Brad Richter Biography

Classical Guitarist, Composer

Brad Richter took an unusual path to his career as a composer, touring artist and co-founder of Lead Guitar, a not-for-profit that provides free arts education to thousands of young people in disenfranchised communities throughout the United States.


Born in Enid, Oklahoma in 1969, Richter showed an early interest in music, but absent opportunities to pursue it, he burned through a series of obsessions that included an effort to break the pogo stick world record, riding a bicycle across Oklahoma and running a marathon – the latter two at age twelve. That same year he saved enough money mowing lawns to buy his first guitar, a $40 Kalamazoo electric found at a local pawnshop. From that moment he poured his energy into teaching himself to play and compose.

On his eighteenth birthday Richter left Enid for Los Angeles where he spent his days working as a landscaper, dishwasher and house painter, all the while using every spare moment to practice and compose. His first professional engagement was at Whiskey-a-Go-Go, playing his own classical guitar compositions as an opening act for local heavy metal bands.
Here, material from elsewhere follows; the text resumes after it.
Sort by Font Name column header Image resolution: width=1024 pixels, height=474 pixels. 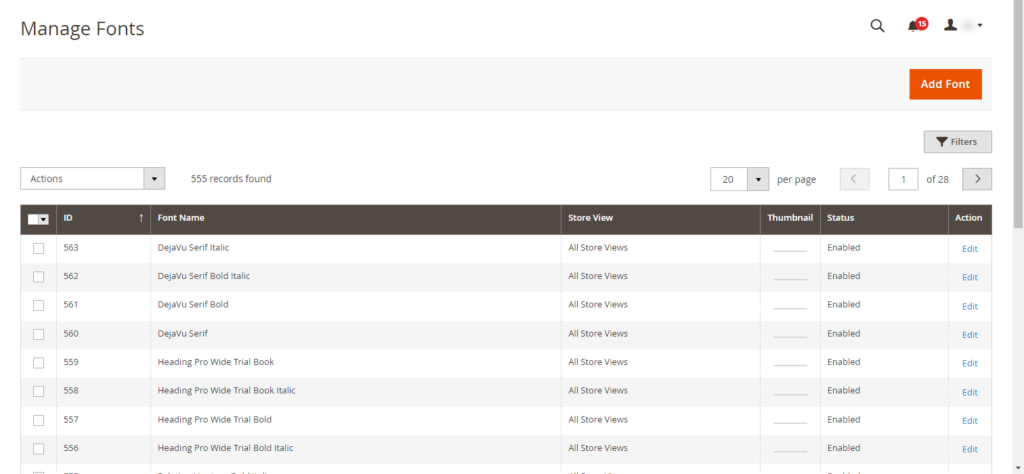point(182,218)
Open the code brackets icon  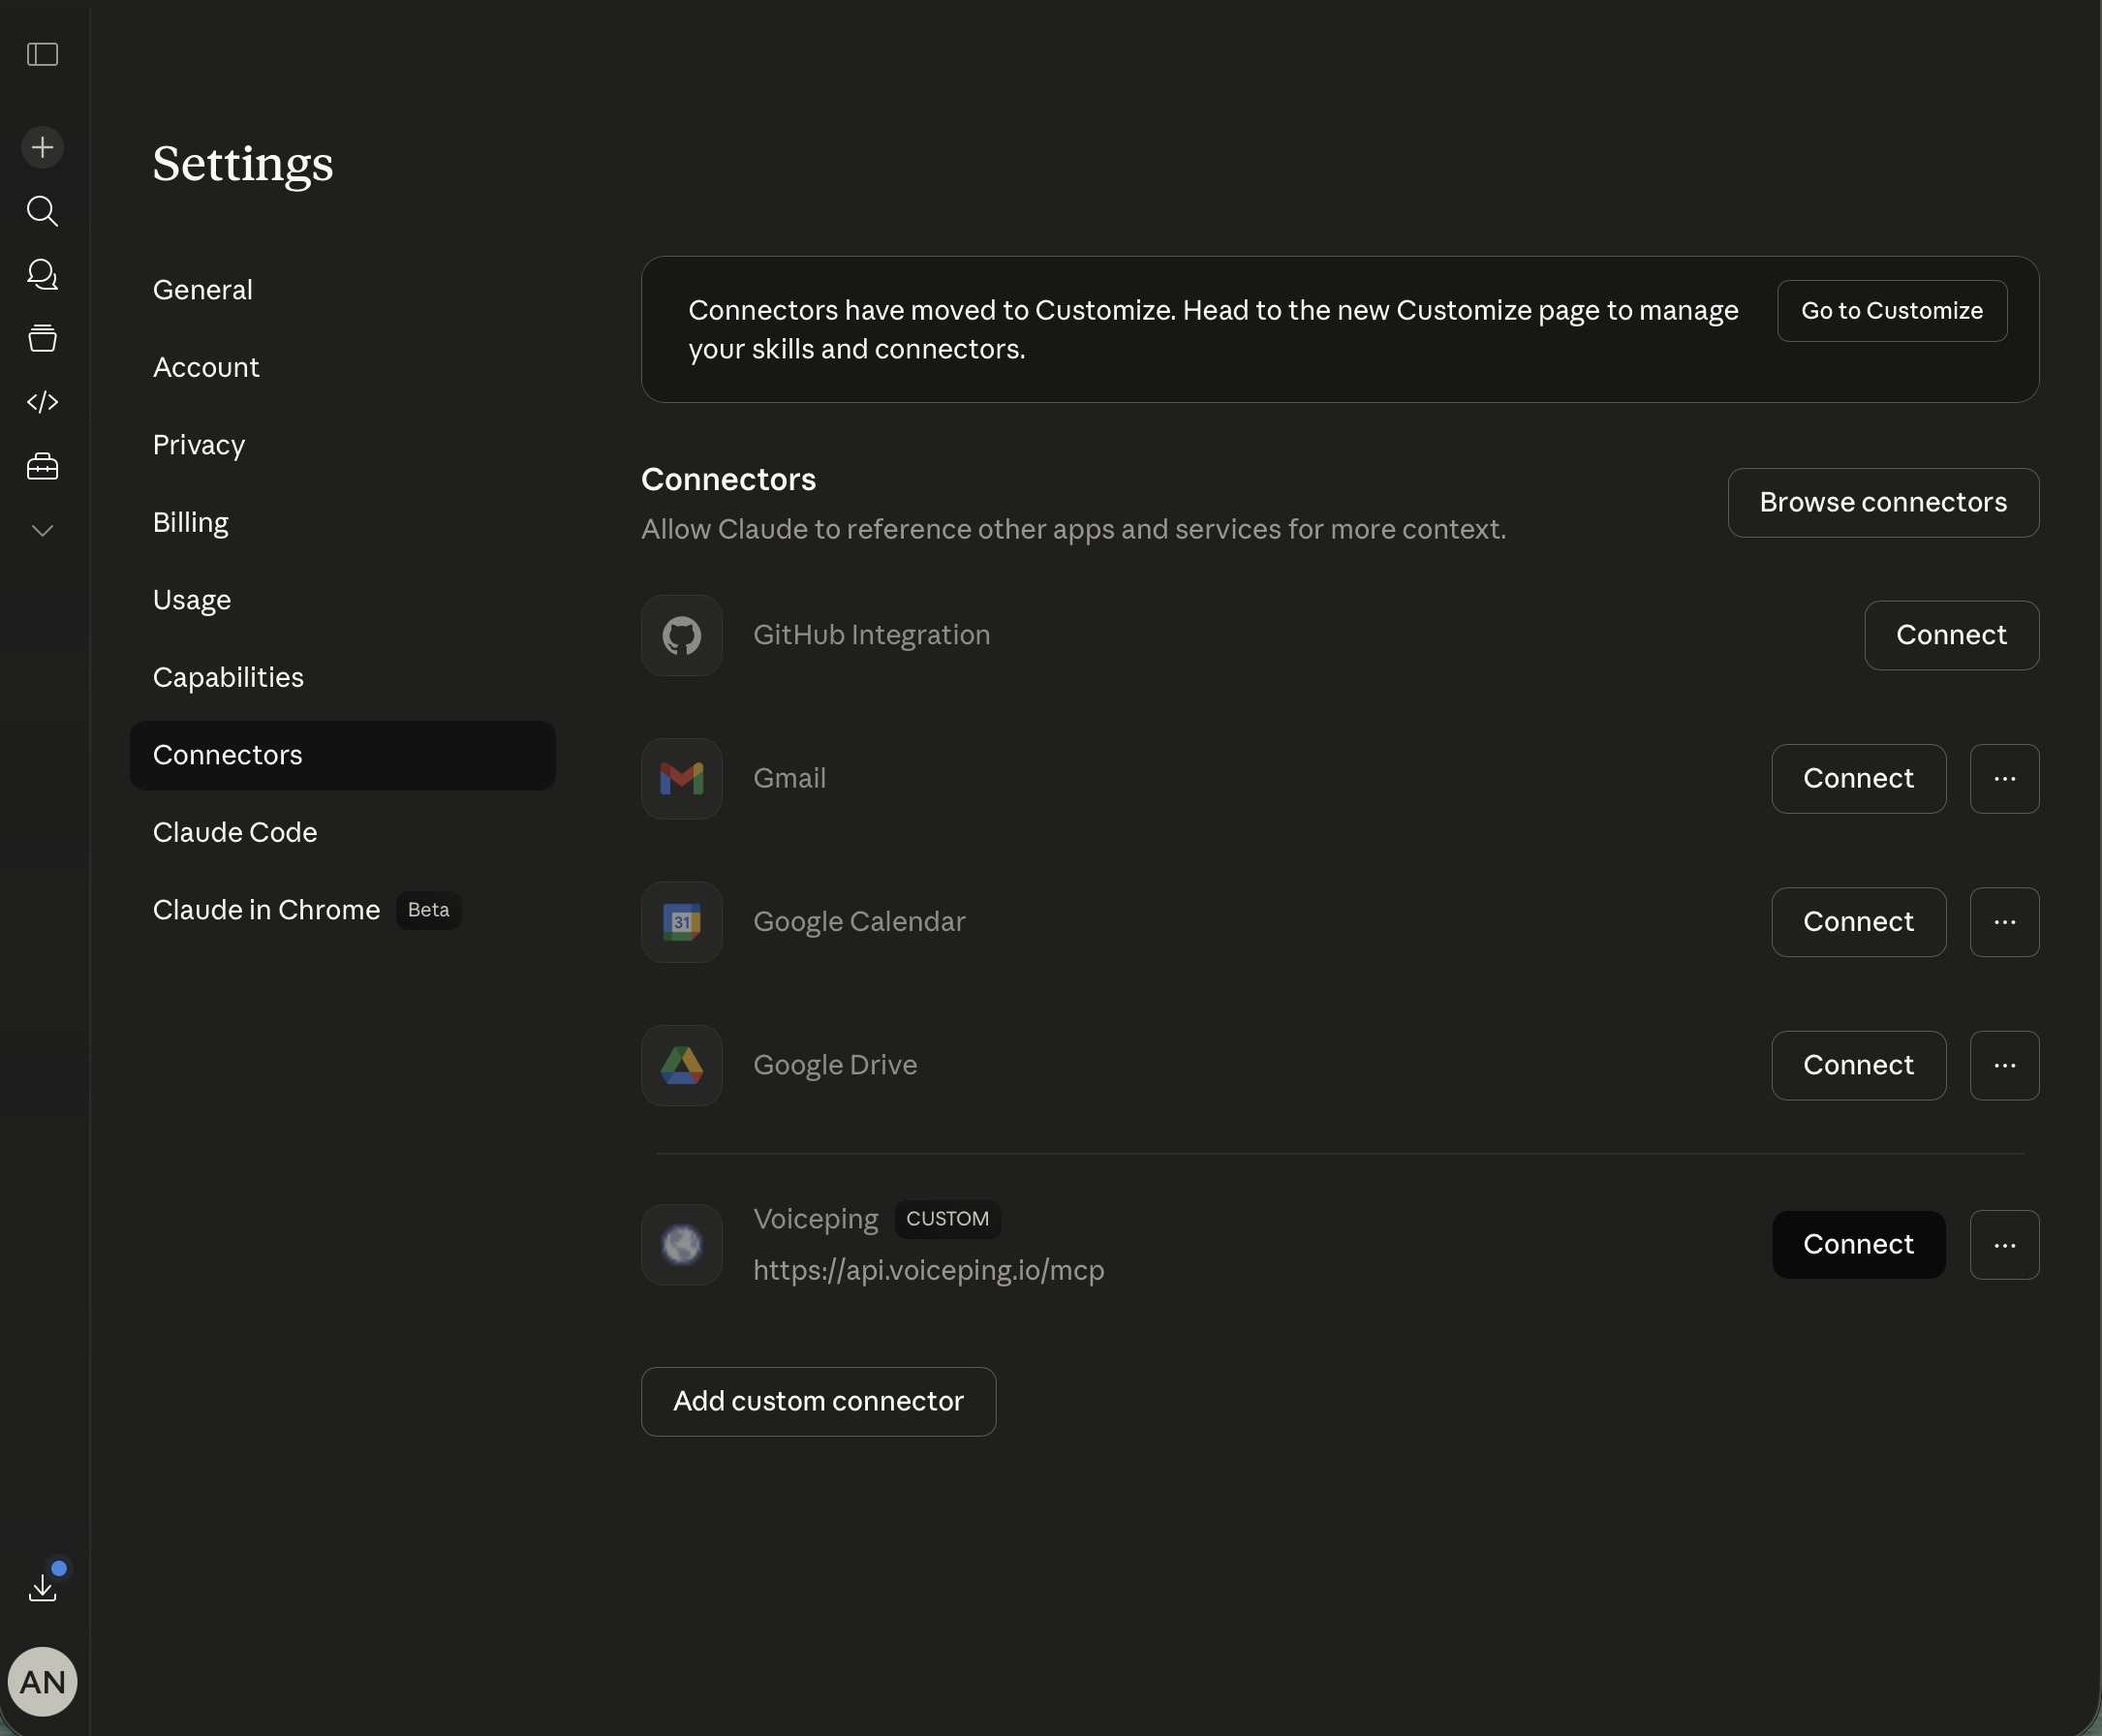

At nineteen and looking for a next adventure Richter headed to Chicago where, with no formal music training, he won a full scholarship to the American Conservatory of Music. He later earned a Master’s Degree in guitar and composition from the Royal College of Music in London and became the first guitarist in that college’s history to win the coveted Thomas Morherr Prize for voice accompaniment. On returning to the US he notched several competition wins, including the International Fingerstyle Guitar Championship and the International Composer’s Guild Competition.

Richter’s legacy as a performer includes nearly one-thousand concerts in North America and Europe and innumerable appearances on NPR’s Performance Today. An avid collaborator, his long-term touring partners were cellist Viktor Uzur, with whom Brad recorded three critically acclaimed albums as the Richter Uzur Duo, and guitarist Carlos Bonell, his teacher at the Royal College of Music. A run as solo accompanist for the Grammy-winning Phoenix Chorale and composing Navigating Lake Bonneville, a concert-length work for choir, guitar, percussion, cello, soprano and narrator commissioned by Weber State University standout in terms of project-based collaborations. Broadway legend Ben Vereen and Grammy-winners the Pacifica Quartet and David Finckel are among those who have premiered his compositions and arrangements. Other commissions of note include: Duo Concerto for Cello and Guitar, written with Viktor Uzur for the Jackson Symphony Orchestra; Devil in the Details, commissioned by the National Music Teachers Association, and music for an episode of the PBS series The Desert Speaks.

In 2019 Richter’s performing career was cut short by issues resulting from Lyme disease – a development which, far from sapping his energy, has strengthened Brad’s resolve to create arts education opportunities for young people nationwide.

Since its inception in 1999 when Brad penned the program’s curriculum, Lead Guitar has expanded from its base in Tucson to reach thousands of young people in Chicago, Phoenix, Los Angeles, Oklahoma and Colorado and earned the support of the National Endowment for the Arts. Through the University of Arizona and in collaboration with faculty from its College of Fine Arts, Richter has applied the Lead Guitar model to a variety of artistic disciplines, including dance, percussion, theater and the visual arts in order to provide a wide swath of free arts learning opportunities to schools in low socio-economic status communities. Brad is the founding Director of a newly formed University of Arizona unit that houses those programs: Arizona Arts in Schools.